**Assigned task**
Each record that follows is to be reproduced character for character, pictures excepted.

**Task data**
########
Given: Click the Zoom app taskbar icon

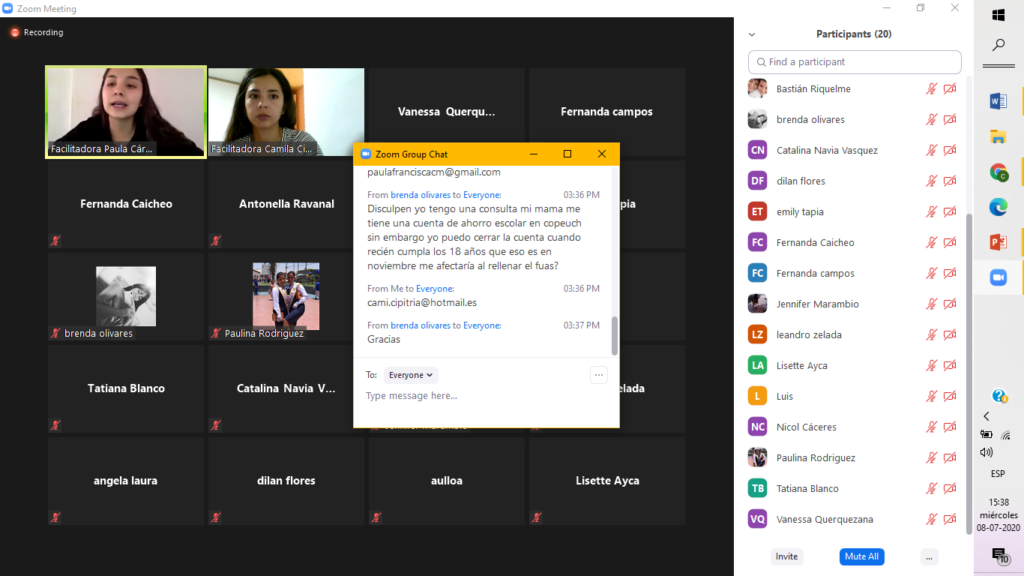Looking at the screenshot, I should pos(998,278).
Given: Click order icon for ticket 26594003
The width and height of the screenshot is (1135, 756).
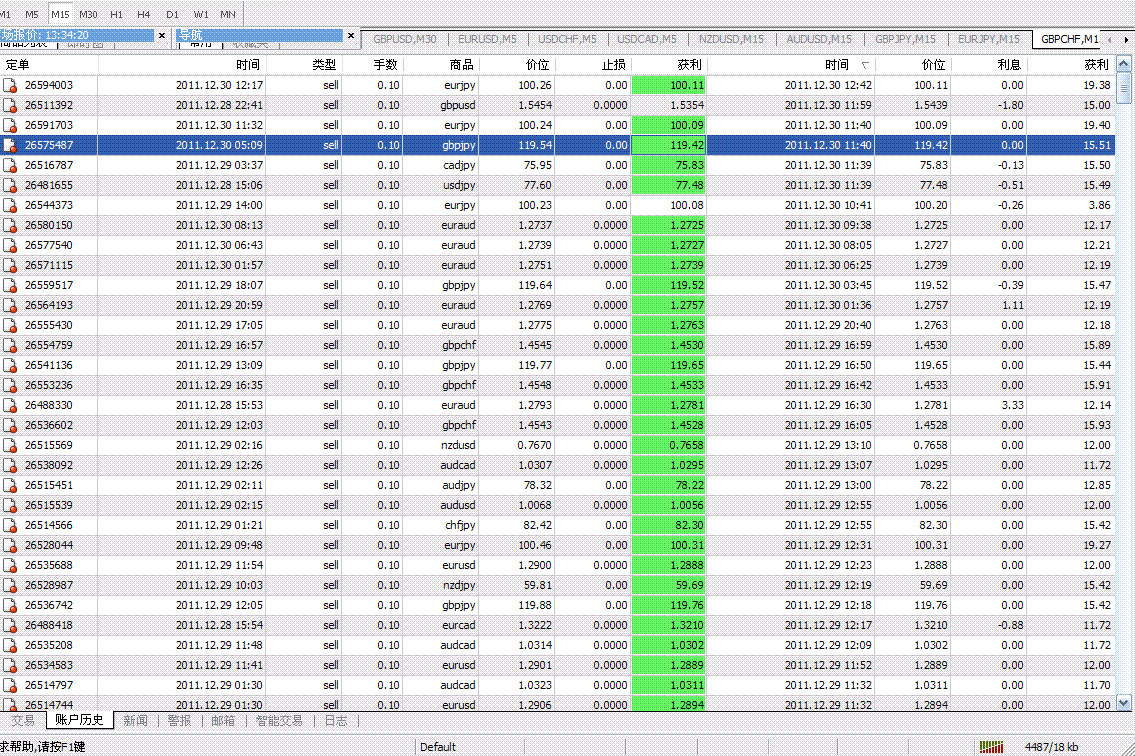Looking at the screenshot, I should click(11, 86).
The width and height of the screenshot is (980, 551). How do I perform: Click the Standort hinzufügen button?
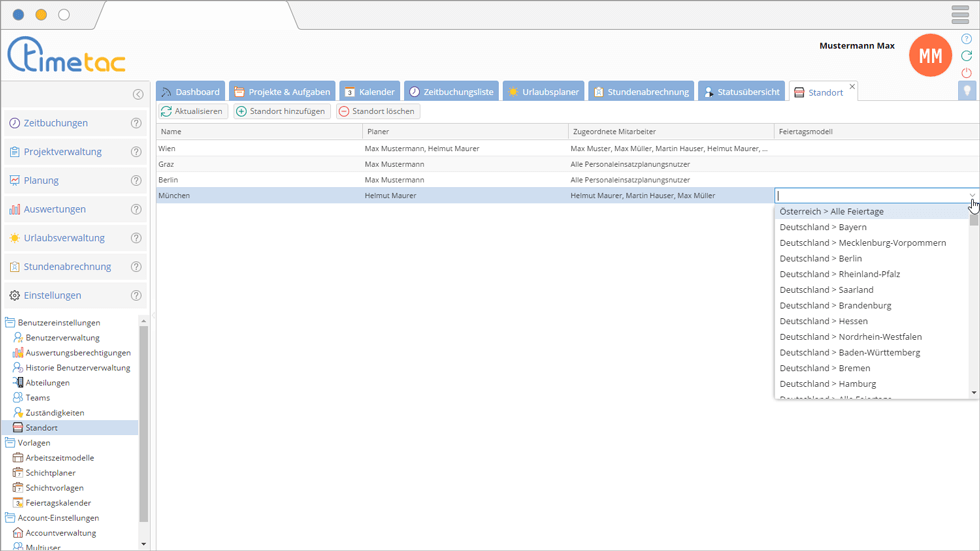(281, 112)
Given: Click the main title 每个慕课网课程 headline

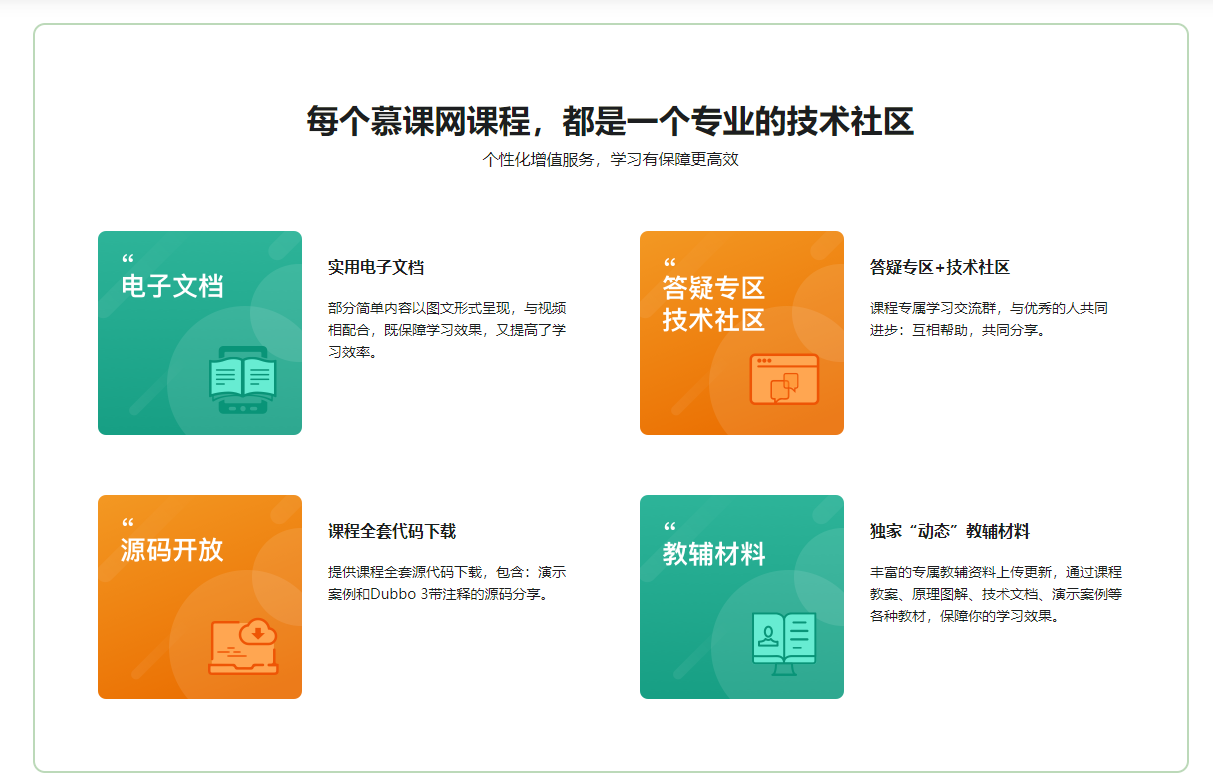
########
**Answer**
Given: Click the Zoom app taskbar icon

Looking at the screenshot, I should pos(998,278).
Given: Click order icon for ticket 26594003
The width and height of the screenshot is (1135, 756).
Looking at the screenshot, I should click(11, 86).
The width and height of the screenshot is (980, 551). How do I perform: Click the Standort hinzufügen button?
(281, 112)
Given: Click the main title 每个慕课网课程 headline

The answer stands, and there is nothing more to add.